A half-turn on an actual cube would have the cube pass through another state midway, so limiting to quarter-turns assures that no state is passed through without being counted as a reached state.

- The 7MB zip expands to 236MB (you might want to mention that on the site, too?). Any idea of the actual Kolmogorov complexity of your solution? Can it fit into a MB? Way less?
I was thinking good lossless compressors tend to compress fairly close to the amount of actual information. But perhaps this isn't so much the case with highly compressible information, so I don't really know. (By the way, Lucas, are there limits to how much space I can use?)

- It might be kind of cute to write an algorithm that prints out a given (short) subsequence on demand. Sort of to make a point that this algorithm is constructive and we *can* write out any part we want.
I'll have to think about this. I also want to calculate the distribution of the 10 different moves that are used.
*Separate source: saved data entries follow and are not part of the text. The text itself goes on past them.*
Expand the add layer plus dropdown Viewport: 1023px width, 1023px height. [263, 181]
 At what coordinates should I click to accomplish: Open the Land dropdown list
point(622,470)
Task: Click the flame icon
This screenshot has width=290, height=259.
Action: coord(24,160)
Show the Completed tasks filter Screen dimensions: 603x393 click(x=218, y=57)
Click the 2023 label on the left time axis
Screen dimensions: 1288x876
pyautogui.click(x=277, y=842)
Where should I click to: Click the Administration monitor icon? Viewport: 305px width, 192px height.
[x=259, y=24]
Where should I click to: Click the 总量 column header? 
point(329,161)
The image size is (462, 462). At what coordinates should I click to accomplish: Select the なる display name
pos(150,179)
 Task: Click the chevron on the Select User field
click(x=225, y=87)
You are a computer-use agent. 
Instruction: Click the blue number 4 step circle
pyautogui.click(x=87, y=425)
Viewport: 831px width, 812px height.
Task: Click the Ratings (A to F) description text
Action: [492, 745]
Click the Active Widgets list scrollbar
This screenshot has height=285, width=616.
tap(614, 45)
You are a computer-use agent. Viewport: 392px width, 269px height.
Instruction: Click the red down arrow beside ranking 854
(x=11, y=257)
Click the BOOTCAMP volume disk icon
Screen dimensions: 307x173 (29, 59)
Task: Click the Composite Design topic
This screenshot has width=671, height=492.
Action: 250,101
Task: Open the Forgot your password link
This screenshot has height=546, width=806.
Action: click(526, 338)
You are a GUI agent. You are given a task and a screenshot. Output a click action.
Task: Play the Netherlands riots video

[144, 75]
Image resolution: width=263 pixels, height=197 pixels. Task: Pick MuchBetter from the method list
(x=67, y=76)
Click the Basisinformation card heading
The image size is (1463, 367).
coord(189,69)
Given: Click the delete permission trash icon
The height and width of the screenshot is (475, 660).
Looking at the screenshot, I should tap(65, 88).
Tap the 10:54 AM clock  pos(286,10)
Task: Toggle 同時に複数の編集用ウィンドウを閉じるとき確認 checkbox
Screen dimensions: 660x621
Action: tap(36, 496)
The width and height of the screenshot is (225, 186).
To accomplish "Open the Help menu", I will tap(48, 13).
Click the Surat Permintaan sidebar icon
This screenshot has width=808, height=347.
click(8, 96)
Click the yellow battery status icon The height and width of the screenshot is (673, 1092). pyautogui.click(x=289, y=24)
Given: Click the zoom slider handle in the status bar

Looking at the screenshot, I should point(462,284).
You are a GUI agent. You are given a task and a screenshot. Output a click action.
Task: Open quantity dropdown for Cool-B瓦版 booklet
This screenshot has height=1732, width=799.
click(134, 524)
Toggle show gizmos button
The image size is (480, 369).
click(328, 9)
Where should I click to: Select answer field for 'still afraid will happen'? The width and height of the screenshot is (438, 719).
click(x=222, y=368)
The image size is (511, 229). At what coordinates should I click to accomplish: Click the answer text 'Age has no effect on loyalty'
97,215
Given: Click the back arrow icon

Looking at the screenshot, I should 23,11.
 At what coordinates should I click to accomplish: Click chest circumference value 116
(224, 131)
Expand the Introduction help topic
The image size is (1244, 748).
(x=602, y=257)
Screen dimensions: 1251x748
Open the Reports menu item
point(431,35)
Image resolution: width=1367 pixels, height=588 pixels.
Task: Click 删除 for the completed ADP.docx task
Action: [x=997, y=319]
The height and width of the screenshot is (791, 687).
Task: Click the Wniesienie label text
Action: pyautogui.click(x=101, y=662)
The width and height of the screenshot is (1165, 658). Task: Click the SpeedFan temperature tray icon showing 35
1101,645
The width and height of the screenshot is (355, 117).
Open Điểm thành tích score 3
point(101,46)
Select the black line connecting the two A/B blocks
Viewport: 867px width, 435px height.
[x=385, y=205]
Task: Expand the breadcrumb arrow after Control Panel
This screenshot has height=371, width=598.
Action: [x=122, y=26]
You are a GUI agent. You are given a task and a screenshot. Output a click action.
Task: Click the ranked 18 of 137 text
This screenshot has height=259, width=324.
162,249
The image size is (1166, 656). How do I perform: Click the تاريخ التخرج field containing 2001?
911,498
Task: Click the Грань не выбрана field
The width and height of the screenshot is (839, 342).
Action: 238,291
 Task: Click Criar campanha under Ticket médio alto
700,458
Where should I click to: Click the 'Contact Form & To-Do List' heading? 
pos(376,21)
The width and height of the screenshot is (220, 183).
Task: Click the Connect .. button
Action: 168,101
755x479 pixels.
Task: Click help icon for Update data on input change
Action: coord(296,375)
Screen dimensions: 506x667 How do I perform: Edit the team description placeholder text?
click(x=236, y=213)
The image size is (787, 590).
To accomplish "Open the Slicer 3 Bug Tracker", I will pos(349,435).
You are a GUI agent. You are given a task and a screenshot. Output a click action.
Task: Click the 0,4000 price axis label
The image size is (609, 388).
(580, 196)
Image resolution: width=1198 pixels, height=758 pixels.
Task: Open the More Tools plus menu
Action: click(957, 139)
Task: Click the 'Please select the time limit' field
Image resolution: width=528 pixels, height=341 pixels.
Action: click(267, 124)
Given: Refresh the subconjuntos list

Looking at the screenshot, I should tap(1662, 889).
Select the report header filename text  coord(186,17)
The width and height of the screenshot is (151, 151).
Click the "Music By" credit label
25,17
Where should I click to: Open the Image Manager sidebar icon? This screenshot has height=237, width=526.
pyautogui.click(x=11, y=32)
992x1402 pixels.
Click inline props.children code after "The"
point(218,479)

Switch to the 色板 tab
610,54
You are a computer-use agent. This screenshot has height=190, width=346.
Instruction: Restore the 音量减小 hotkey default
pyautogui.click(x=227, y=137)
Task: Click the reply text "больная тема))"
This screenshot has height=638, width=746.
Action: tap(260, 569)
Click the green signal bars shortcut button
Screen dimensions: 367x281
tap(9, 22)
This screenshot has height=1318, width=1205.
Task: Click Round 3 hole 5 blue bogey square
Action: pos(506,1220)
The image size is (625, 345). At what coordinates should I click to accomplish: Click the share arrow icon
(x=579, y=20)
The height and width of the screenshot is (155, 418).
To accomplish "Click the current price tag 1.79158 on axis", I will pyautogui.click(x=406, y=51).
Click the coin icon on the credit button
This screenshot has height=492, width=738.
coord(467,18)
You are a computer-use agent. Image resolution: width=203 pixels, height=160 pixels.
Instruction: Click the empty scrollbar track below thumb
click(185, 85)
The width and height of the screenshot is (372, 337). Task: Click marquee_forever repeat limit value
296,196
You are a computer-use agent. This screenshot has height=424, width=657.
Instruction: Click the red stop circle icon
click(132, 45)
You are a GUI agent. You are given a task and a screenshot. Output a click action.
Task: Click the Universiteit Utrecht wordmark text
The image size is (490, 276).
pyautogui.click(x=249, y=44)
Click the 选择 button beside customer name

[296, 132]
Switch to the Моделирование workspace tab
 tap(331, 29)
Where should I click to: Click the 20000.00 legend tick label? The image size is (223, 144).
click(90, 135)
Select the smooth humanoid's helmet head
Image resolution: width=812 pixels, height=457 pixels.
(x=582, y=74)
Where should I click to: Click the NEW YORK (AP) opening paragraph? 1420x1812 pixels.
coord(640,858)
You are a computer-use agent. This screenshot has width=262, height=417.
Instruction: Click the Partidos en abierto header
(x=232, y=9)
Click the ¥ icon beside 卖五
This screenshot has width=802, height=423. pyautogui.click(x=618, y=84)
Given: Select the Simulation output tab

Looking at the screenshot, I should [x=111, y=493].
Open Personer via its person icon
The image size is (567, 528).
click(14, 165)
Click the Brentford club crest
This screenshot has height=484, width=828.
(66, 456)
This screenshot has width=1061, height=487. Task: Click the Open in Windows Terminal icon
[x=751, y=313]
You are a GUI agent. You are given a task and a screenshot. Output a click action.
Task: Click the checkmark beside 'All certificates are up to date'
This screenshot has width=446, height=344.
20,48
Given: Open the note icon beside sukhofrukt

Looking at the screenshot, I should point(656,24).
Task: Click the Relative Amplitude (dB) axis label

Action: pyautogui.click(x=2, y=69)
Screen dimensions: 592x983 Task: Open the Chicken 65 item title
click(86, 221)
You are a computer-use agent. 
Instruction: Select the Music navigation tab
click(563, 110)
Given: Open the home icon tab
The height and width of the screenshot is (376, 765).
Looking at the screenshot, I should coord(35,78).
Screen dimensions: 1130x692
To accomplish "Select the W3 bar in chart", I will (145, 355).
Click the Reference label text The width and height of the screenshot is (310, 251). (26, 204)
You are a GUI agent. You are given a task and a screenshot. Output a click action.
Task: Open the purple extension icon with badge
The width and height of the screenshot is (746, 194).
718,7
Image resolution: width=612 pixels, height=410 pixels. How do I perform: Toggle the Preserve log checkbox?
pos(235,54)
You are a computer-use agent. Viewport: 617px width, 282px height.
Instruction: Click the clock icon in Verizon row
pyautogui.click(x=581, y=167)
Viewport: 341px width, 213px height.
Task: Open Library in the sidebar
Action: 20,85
- Generalizing this: What puzzles have a Hamiltonian path? Is it obvious whether Pyraminx should have one? Megaminx? Square-1?
As mentioned on Jaap's Puzzle Page, there is a mathematical conjecture (so it's not proven) that all Cayley graphs have a Hamiltonian circuit. Cubes larger than 3x3x3 generally have indistinguishable pieces (if not stickered as supercubes) so the positions don't form a group, so I believe the conjecture would not apply to those puzzles. Square-1 positions also do not form a group. For puzzles that are not a group, it may tend to be much harder (even if possible) to find a Hamiltonian circuit, since you then can't make use of group properties.

And thanks for pointing out the typo, Cielo. I'll fix that.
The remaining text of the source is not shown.